• [Passage provided]:
Several NGOs operate in Karamoja providing technical support as well as farm inputs to farmers being faced by extremely low crop yields. However, these NGOs lack a clear perspective of the region and often rely on local sources to plan their interventions effectively. This gap in data makes it difficult for the NGOs to identify regions that require their support. Because of this, Dalberg Data Insights (DDI) have been engaged in order to develop a new food security monitoring tool that the NGOs will use to make informed decisions. This has been made possible by the use of satellite imagery to measure crop yields for sorghum and maize.
The Insight derived will be used by the NGOs to make informed decisions on which regions require more help and support in order to curb the food insecurity crisis in these areas.


### Research Objectives

* To determine the Districts with the lowest crop production.
* To analyze the yield efficiency of sorghum vs maize across different districts.
* To determine the Districts that have large crop areas but low yield efficiency.
* To compare total crop production with the population to estimate food security risk.


### Research Questions

* Which districts have the lowest crop production?

• [Exercise A]:
List each research objective given in the Karamoja crop yield passage.
• [Exercise B]:
From the Karamoja crop yield passage, return the text from "### Research Objectives" to "across different districts.".
• [Exercise C]:
Take the Karamoja crop yield passage further, starting right after its final line.
The items that follow come from a separate source and are unrelated to the Karamoja passage.

• [Given records]:
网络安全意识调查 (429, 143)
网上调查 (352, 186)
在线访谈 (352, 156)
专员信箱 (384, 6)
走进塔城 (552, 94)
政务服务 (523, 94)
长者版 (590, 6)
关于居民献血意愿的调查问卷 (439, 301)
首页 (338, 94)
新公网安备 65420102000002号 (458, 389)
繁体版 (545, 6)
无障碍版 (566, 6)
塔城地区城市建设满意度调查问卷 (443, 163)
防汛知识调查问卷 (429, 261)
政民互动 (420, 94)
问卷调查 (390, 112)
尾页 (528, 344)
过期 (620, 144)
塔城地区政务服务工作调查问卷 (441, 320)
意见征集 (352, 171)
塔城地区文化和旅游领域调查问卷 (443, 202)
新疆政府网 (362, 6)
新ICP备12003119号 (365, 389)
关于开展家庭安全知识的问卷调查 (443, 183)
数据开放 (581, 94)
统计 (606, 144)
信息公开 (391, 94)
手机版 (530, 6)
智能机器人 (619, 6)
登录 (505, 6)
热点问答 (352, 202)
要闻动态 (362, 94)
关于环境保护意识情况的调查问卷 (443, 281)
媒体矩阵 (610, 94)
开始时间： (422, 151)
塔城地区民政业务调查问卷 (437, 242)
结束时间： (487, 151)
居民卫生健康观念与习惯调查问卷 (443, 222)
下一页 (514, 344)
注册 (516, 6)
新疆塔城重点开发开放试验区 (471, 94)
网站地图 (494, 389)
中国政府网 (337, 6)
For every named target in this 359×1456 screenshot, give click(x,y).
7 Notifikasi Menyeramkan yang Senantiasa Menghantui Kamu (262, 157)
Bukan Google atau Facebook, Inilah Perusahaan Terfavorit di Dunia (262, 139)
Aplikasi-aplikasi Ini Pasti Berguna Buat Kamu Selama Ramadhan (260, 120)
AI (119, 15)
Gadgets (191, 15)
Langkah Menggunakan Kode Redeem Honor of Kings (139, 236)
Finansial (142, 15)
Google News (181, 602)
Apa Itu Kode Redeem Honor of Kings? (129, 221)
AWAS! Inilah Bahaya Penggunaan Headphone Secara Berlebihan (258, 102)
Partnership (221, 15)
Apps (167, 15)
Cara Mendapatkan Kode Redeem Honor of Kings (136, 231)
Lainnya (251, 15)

• [Reply A]:
- To determine the Districts with the lowest crop production.
- To analyze the yield efficiency of sorghum vs maize across different districts.
- To determine the Districts that have large crop areas but low yield efficiency.
- To compare total crop production with the population to estimate food security risk.

• [Reply B]:
### Research Objectives

* To determine the Districts with the lowest crop production.
* To analyze the yield efficiency of sorghum vs maize across different districts.

• [Reply C]:
* What are the yield efficiencies of sorghum vs maize across different districts?
* Which districts have large crop areas but low yield efficiency?
* Which districts have food security risk when comparing total production with the population?

To access my **Presentation ([Click here](https://docs.google.com/presentation/d/1i4j1Yt0YqSS1hGdBKDUrxTbWW_97ruRWyhI0Hb0r_Sk/edit?usp=sharing))**

To access my **Tableau Dashboard ([Click here](https://public.tableau.com/app/profile/brian.arthur1141/viz/DalbergDataInsights/Dashboard1))**

### Loading Dataset 1

There are two tables provided for us. The tables are in form of a CSV File (Comma Separated Values). We can import them into a dataframe using pandas:

In [1]:
# Import pandas and csv for importing the data into a dataframe
import pandas as pd
import csv

# Let's name the dataframe as df. index_col=0 will set the first column as the index column to avoid creating another extra
# index column
df = pd.read_csv('DATA/TABLES/Uganda_Karamoja_District_Crop_Yield_Population.csv', index_col=0)

In [2]:
# Preview the shape of the DataFrame
df.shape

(7, 10)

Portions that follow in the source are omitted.